■ REQUIREMENT ■
Without skipping anything, write out each record below exactly.

*** MATERIAL FOR THIS TASK ***

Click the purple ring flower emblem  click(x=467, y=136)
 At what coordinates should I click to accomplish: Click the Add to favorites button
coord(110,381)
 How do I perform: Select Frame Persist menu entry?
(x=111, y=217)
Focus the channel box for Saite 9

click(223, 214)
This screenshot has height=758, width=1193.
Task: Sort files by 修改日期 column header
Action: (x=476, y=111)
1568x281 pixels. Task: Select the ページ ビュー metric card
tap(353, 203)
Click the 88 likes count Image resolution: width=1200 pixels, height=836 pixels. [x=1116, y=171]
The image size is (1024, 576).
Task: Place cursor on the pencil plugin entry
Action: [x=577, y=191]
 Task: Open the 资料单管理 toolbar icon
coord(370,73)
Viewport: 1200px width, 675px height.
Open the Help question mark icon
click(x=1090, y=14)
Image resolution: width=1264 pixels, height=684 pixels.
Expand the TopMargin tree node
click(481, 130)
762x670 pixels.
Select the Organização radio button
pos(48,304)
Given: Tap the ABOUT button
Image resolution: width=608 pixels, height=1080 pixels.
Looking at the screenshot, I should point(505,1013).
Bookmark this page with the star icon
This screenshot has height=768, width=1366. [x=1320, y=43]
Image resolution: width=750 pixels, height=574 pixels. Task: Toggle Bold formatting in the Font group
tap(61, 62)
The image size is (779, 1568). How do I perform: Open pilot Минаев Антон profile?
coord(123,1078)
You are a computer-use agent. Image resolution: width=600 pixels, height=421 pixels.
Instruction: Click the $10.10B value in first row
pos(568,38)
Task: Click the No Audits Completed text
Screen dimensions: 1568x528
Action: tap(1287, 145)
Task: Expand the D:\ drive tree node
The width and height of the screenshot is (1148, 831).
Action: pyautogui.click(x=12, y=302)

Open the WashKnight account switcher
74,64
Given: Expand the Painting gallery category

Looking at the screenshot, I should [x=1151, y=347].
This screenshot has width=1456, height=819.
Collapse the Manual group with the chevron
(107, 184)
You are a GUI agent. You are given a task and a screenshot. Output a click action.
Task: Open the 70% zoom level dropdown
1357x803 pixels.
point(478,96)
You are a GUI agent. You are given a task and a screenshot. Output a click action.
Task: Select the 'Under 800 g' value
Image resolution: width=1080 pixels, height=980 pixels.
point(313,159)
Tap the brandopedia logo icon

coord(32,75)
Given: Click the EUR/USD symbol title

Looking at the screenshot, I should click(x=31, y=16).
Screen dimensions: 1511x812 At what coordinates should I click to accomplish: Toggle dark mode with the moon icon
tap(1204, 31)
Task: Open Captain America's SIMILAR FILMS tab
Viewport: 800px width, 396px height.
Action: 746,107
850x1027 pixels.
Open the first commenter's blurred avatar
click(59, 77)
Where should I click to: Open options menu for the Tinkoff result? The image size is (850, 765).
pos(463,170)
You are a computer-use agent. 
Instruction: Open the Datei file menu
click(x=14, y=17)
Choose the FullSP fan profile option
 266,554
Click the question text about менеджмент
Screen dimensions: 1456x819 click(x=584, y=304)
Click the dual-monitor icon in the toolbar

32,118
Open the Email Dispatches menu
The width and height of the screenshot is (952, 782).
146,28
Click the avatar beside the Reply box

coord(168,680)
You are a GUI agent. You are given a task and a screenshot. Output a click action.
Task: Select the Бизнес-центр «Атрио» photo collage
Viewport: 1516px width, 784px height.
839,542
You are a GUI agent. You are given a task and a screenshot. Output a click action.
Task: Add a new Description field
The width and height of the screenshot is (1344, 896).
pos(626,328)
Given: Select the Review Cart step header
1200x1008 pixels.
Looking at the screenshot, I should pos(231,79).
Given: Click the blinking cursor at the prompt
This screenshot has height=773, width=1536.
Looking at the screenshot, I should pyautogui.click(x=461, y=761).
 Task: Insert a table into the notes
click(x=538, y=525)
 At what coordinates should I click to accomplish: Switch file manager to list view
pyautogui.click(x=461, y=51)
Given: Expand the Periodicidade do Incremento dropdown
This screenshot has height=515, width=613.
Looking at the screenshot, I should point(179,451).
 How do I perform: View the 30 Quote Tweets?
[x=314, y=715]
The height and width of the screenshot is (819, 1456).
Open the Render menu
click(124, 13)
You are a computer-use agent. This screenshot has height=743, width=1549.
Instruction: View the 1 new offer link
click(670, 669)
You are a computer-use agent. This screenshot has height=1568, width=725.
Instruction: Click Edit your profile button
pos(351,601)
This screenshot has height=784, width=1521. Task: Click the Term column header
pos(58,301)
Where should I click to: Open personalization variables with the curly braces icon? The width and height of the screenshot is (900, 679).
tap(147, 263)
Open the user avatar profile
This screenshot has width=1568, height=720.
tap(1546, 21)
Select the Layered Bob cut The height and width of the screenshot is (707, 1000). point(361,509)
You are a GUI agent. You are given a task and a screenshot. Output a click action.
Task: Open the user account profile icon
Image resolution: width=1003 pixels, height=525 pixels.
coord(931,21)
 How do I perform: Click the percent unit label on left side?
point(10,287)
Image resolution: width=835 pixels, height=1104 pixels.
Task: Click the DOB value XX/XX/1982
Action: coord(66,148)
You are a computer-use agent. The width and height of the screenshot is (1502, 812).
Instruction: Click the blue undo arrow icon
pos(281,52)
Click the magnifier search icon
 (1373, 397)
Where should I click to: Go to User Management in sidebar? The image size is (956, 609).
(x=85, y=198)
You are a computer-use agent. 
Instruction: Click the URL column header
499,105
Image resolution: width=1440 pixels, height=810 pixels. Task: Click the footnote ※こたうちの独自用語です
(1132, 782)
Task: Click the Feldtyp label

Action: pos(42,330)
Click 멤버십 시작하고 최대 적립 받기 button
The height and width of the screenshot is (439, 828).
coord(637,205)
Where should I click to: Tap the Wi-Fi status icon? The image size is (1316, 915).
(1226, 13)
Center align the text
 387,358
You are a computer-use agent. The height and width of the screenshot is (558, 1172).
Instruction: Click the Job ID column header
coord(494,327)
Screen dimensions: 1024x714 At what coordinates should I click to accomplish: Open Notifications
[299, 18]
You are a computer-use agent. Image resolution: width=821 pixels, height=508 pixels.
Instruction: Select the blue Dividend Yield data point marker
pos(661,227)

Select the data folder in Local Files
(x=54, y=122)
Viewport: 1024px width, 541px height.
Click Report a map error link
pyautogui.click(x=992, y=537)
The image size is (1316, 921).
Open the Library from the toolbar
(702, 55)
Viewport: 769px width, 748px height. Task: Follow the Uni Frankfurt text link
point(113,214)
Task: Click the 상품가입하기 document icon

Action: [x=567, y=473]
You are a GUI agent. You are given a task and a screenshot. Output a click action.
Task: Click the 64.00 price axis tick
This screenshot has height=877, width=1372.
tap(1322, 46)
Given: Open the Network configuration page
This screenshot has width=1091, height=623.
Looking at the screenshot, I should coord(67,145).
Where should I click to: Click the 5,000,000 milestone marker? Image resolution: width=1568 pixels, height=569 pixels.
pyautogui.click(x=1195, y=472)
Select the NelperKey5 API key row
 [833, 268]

*** End of MATERIAL FOR THIS TASK ***

■ RESULT OF THIS EXERCISE ■
Click the purple ring flower emblem  click(x=467, y=136)
 At what coordinates should I click to accomplish: Click the Add to favorites button
coord(110,381)
 How do I perform: Select Frame Persist menu entry?
(x=111, y=217)
Focus the channel box for Saite 9

click(223, 214)
This screenshot has height=758, width=1193.
Task: Sort files by 修改日期 column header
Action: (x=476, y=111)
1568x281 pixels. Task: Select the ページ ビュー metric card
tap(353, 203)
Click the 88 likes count Image resolution: width=1200 pixels, height=836 pixels. [x=1116, y=171]
The image size is (1024, 576).
Task: Place cursor on the pencil plugin entry
Action: [x=577, y=191]
 Task: Open the 资料单管理 toolbar icon
coord(370,73)
Viewport: 1200px width, 675px height.
Open the Help question mark icon
click(x=1090, y=14)
Image resolution: width=1264 pixels, height=684 pixels.
Expand the TopMargin tree node
click(481, 130)
762x670 pixels.
Select the Organização radio button
pos(48,304)
Given: Tap the ABOUT button
Image resolution: width=608 pixels, height=1080 pixels.
Looking at the screenshot, I should point(505,1013).
Bookmark this page with the star icon
This screenshot has height=768, width=1366. [x=1320, y=43]
Image resolution: width=750 pixels, height=574 pixels. Task: Toggle Bold formatting in the Font group
tap(61, 62)
The image size is (779, 1568). How do I perform: Open pilot Минаев Антон profile?
coord(123,1078)
You are a computer-use agent. Image resolution: width=600 pixels, height=421 pixels.
Instruction: Click the $10.10B value in first row
pos(568,38)
Task: Click the No Audits Completed text
Screen dimensions: 1568x528
Action: tap(1287, 145)
Task: Expand the D:\ drive tree node
The width and height of the screenshot is (1148, 831).
Action: pyautogui.click(x=12, y=302)

Open the WashKnight account switcher
74,64
Given: Expand the Painting gallery category

Looking at the screenshot, I should [x=1151, y=347].
This screenshot has width=1456, height=819.
Collapse the Manual group with the chevron
(107, 184)
You are a GUI agent. You are given a task and a screenshot. Output a click action.
Task: Open the 70% zoom level dropdown
1357x803 pixels.
point(478,96)
You are a GUI agent. You are given a task and a screenshot. Output a click action.
Task: Select the 'Under 800 g' value
Image resolution: width=1080 pixels, height=980 pixels.
point(313,159)
Tap the brandopedia logo icon

coord(32,75)
Given: Click the EUR/USD symbol title

Looking at the screenshot, I should click(x=31, y=16).
Screen dimensions: 1511x812 At what coordinates should I click to accomplish: Toggle dark mode with the moon icon
tap(1204, 31)
Task: Open Captain America's SIMILAR FILMS tab
Viewport: 800px width, 396px height.
Action: 746,107
850x1027 pixels.
Open the first commenter's blurred avatar
click(59, 77)
Where should I click to: Open options menu for the Tinkoff result? The image size is (850, 765).
pos(463,170)
You are a computer-use agent. 
Instruction: Open the Datei file menu
click(x=14, y=17)
Choose the FullSP fan profile option
 266,554
Click the question text about менеджмент
Screen dimensions: 1456x819 click(x=584, y=304)
Click the dual-monitor icon in the toolbar

32,118
Open the Email Dispatches menu
The width and height of the screenshot is (952, 782).
146,28
Click the avatar beside the Reply box

coord(168,680)
You are a GUI agent. You are given a task and a screenshot. Output a click action.
Task: Select the Бизнес-центр «Атрио» photo collage
Viewport: 1516px width, 784px height.
839,542
You are a GUI agent. You are given a task and a screenshot. Output a click action.
Task: Add a new Description field
The width and height of the screenshot is (1344, 896).
pos(626,328)
Given: Select the Review Cart step header
1200x1008 pixels.
Looking at the screenshot, I should pos(231,79).
Given: Click the blinking cursor at the prompt
This screenshot has height=773, width=1536.
Looking at the screenshot, I should pyautogui.click(x=461, y=761).
 Task: Insert a table into the notes
click(x=538, y=525)
 At what coordinates should I click to accomplish: Switch file manager to list view
pyautogui.click(x=461, y=51)
Given: Expand the Periodicidade do Incremento dropdown
This screenshot has height=515, width=613.
Looking at the screenshot, I should point(179,451).
 How do I perform: View the 30 Quote Tweets?
[x=314, y=715]
The height and width of the screenshot is (819, 1456).
Open the Render menu
click(124, 13)
You are a computer-use agent. This screenshot has height=743, width=1549.
Instruction: View the 1 new offer link
click(670, 669)
You are a computer-use agent. This screenshot has height=1568, width=725.
Instruction: Click Edit your profile button
pos(351,601)
This screenshot has height=784, width=1521. Task: Click the Term column header
pos(58,301)
Where should I click to: Open personalization variables with the curly braces icon? The width and height of the screenshot is (900, 679).
tap(147, 263)
Open the user avatar profile
This screenshot has width=1568, height=720.
tap(1546, 21)
Select the Layered Bob cut The height and width of the screenshot is (707, 1000). point(361,509)
You are a GUI agent. You are given a task and a screenshot. Output a click action.
Task: Open the user account profile icon
Image resolution: width=1003 pixels, height=525 pixels.
coord(931,21)
 How do I perform: Click the percent unit label on left side?
point(10,287)
Image resolution: width=835 pixels, height=1104 pixels.
Task: Click the DOB value XX/XX/1982
Action: coord(66,148)
You are a computer-use agent. The width and height of the screenshot is (1502, 812).
Instruction: Click the blue undo arrow icon
pos(281,52)
Click the magnifier search icon
 (1373, 397)
Where should I click to: Go to User Management in sidebar? The image size is (956, 609).
(x=85, y=198)
You are a computer-use agent. 
Instruction: Click the URL column header
499,105
Image resolution: width=1440 pixels, height=810 pixels. Task: Click the footnote ※こたうちの独自用語です
(1132, 782)
Task: Click the Feldtyp label

Action: pos(42,330)
Click 멤버십 시작하고 최대 적립 받기 button
The height and width of the screenshot is (439, 828).
coord(637,205)
Where should I click to: Tap the Wi-Fi status icon? The image size is (1316, 915).
(1226, 13)
Center align the text
 387,358
You are a computer-use agent. The height and width of the screenshot is (558, 1172).
Instruction: Click the Job ID column header
coord(494,327)
Screen dimensions: 1024x714 At what coordinates should I click to accomplish: Open Notifications
[299, 18]
You are a computer-use agent. Image resolution: width=821 pixels, height=508 pixels.
Instruction: Select the blue Dividend Yield data point marker
pos(661,227)

Select the data folder in Local Files
(x=54, y=122)
Viewport: 1024px width, 541px height.
Click Report a map error link
pyautogui.click(x=992, y=537)
The image size is (1316, 921).
Open the Library from the toolbar
(702, 55)
Viewport: 769px width, 748px height. Task: Follow the Uni Frankfurt text link
point(113,214)
Task: Click the 상품가입하기 document icon

Action: [x=567, y=473]
You are a GUI agent. You are given a task and a screenshot. Output a click action.
Task: Click the 64.00 price axis tick
This screenshot has height=877, width=1372.
tap(1322, 46)
Given: Open the Network configuration page
This screenshot has width=1091, height=623.
Looking at the screenshot, I should coord(67,145).
Where should I click to: Click the 5,000,000 milestone marker? Image resolution: width=1568 pixels, height=569 pixels.
pyautogui.click(x=1195, y=472)
Select the NelperKey5 API key row
 [833, 268]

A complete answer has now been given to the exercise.